*** Dataset content ***

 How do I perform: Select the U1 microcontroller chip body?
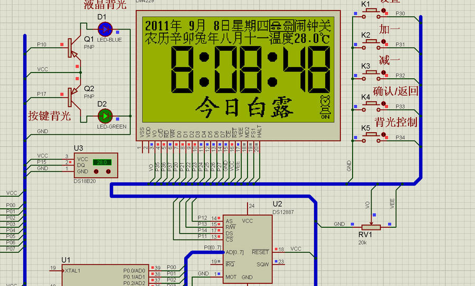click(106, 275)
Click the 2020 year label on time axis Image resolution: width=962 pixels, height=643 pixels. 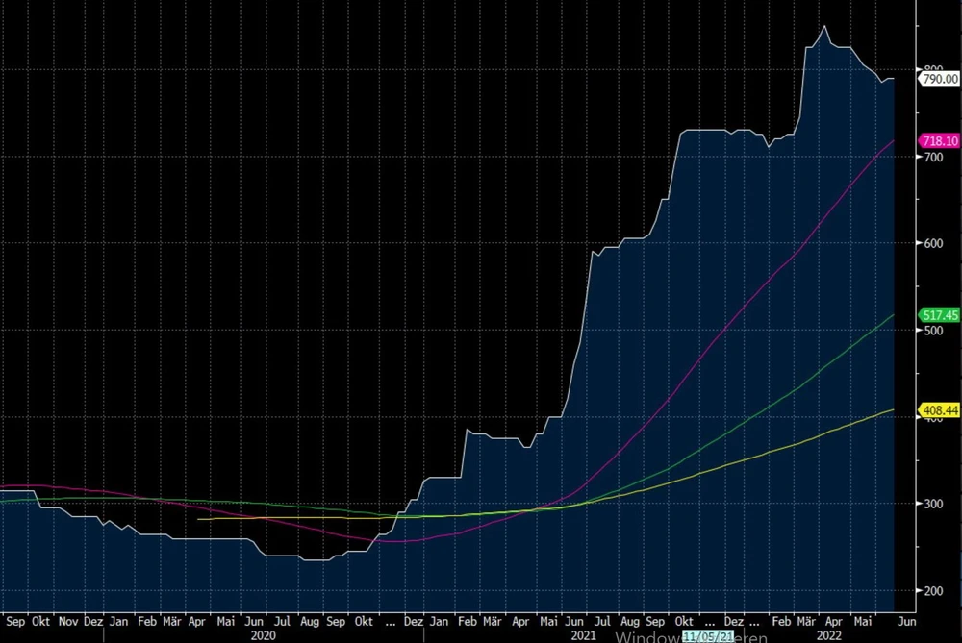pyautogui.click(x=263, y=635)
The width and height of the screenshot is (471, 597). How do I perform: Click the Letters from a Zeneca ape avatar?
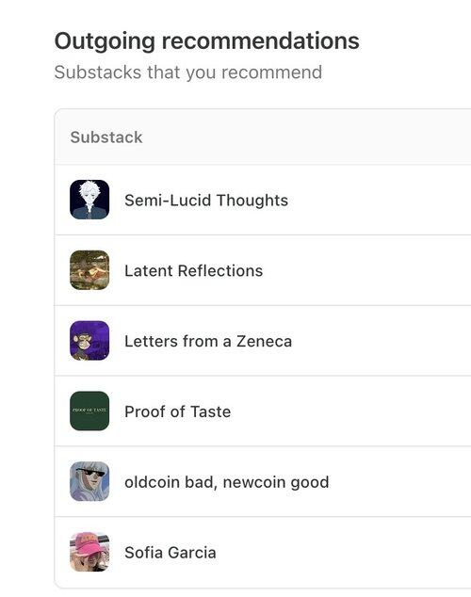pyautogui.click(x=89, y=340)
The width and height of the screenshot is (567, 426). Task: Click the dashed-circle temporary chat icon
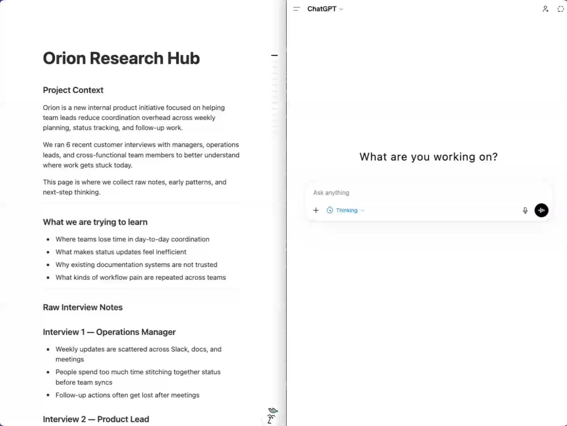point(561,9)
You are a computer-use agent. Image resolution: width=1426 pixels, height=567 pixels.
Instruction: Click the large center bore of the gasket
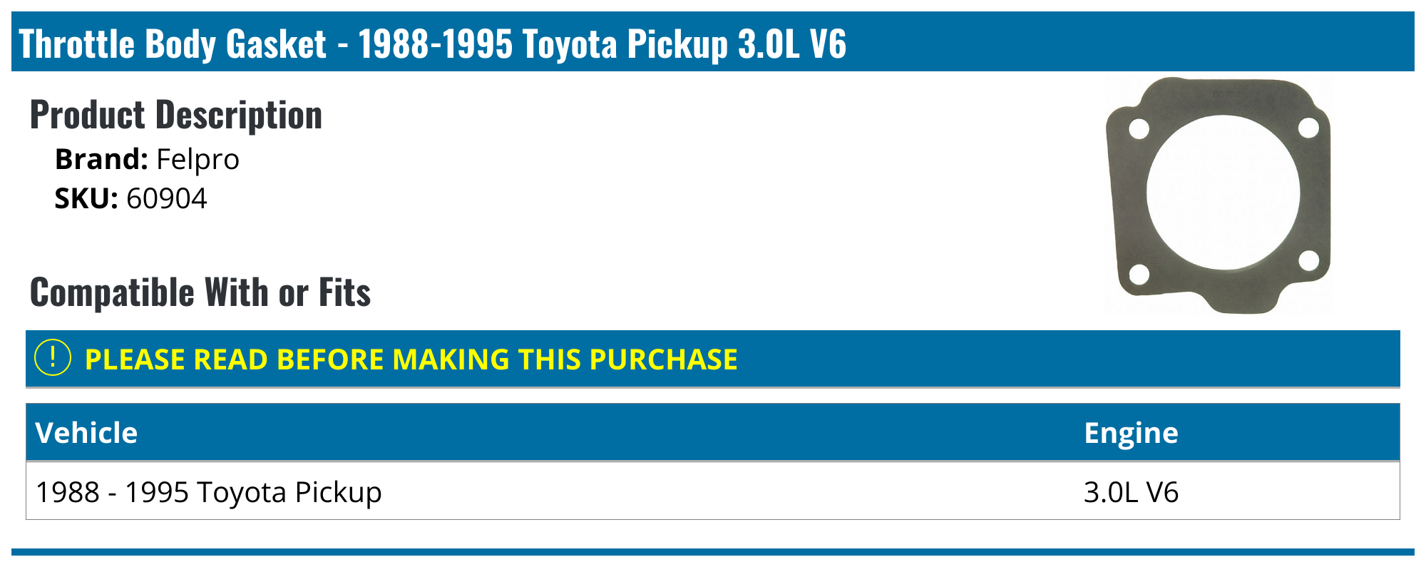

*** End of Dataset content ***
*** Dataset content ***

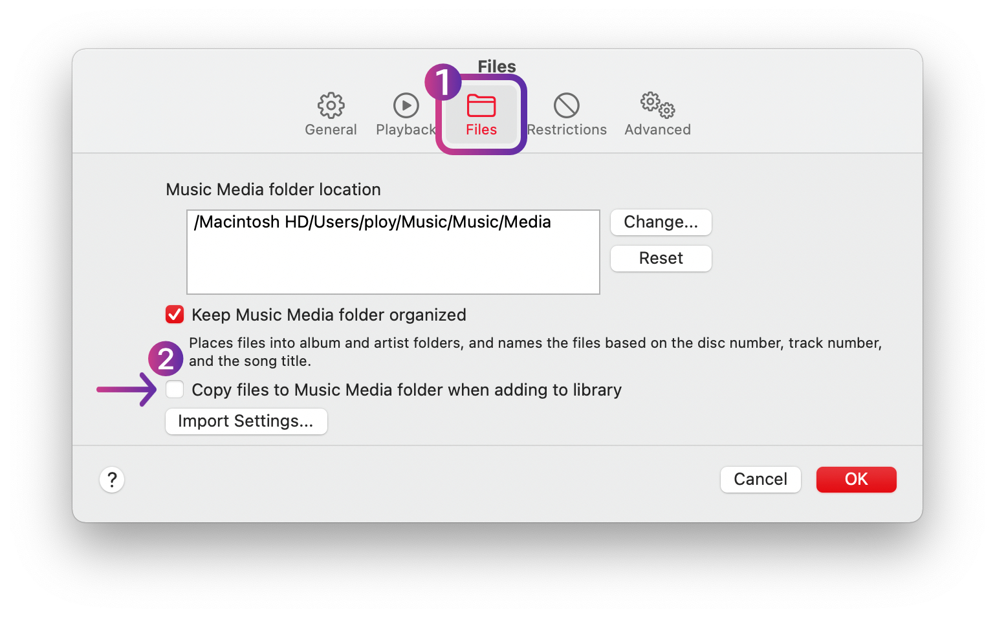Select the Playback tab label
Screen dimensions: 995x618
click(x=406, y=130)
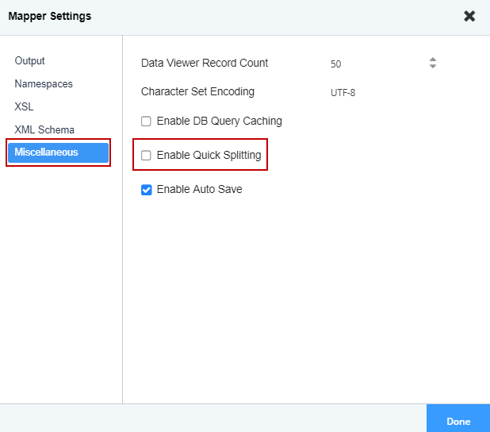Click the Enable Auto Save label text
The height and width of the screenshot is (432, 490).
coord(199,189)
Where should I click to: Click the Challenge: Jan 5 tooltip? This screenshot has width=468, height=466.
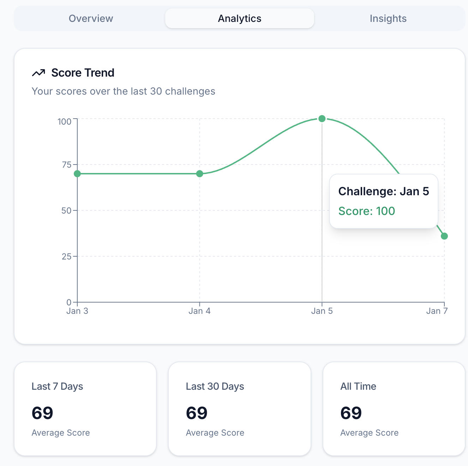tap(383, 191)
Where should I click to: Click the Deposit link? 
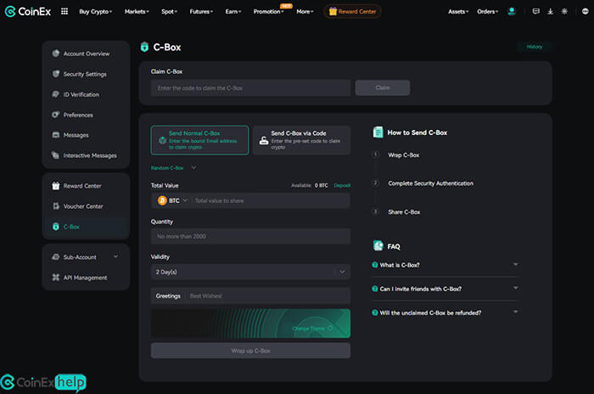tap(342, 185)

*** End of Dataset content ***

Try it: Lines wanted from the entries above: the one with "The width and height of the screenshot is (567, 426).", the one with "Instruction: Click the", and all lines between. Please copy them exactly, without the pictures and without anything else.

Solution to this exercise:
The width and height of the screenshot is (567, 426). Task: Click the dashed-circle temporary chat icon
point(561,9)
You are a computer-use agent. Image resolution: width=1426 pixels, height=567 pixels.
Instruction: Click the large center bore of the gasket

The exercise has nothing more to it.